• _WORK TO BE COMPLETED_:
Reproduce the stretch of records from the line containing "Identify the location of logo-letter: r." through the line containing "chart-title: File size of module is", keeping every line identical, and leave the pictures out of your answer.

• _RECORD EXCERPTS_:
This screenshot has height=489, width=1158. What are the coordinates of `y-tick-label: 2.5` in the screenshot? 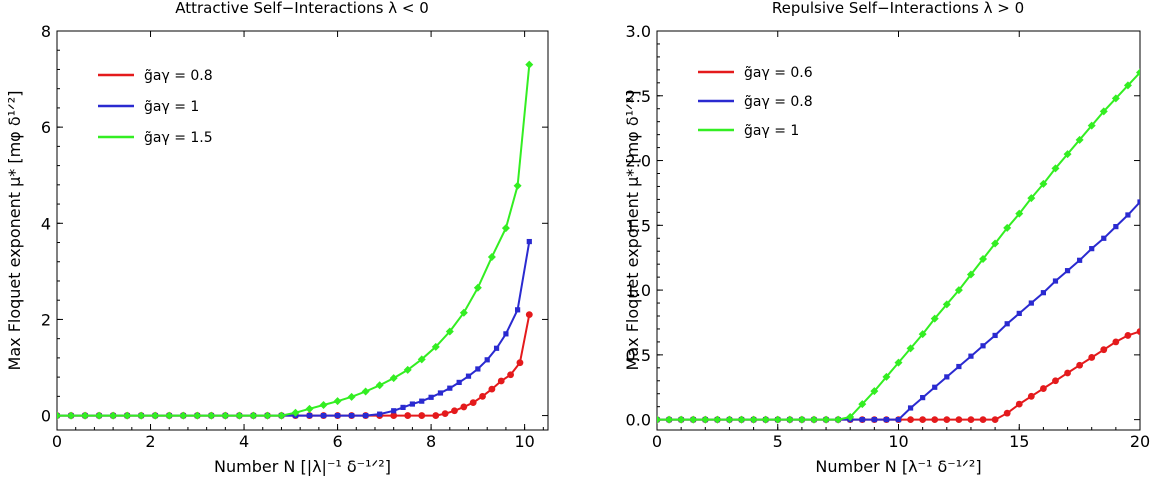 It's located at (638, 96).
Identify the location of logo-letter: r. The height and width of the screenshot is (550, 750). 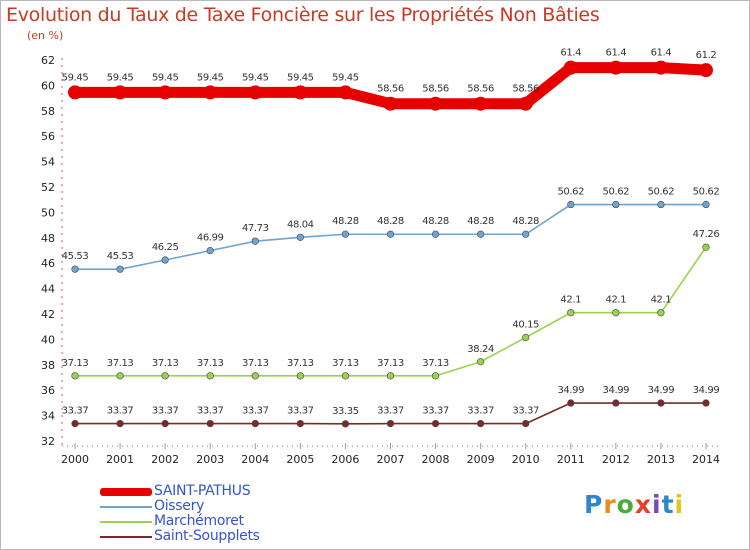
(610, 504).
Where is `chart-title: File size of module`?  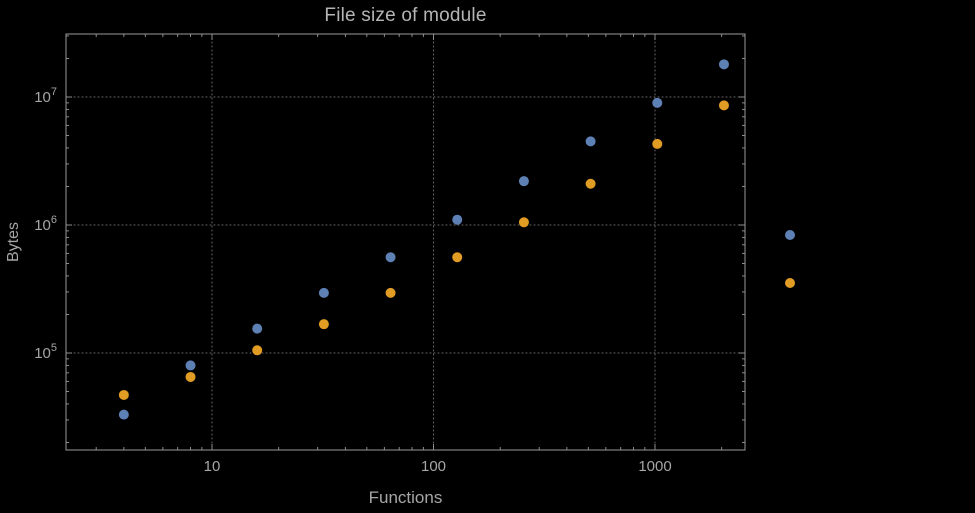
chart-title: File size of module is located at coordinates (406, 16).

---

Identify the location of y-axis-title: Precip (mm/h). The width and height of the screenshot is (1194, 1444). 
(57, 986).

• _COMPLETED EXERCISE_:
Identify the location of logo-letter: r. The height and width of the screenshot is (550, 750). 
(610, 504).
Where is `chart-title: File size of module`?  
chart-title: File size of module is located at coordinates (406, 16).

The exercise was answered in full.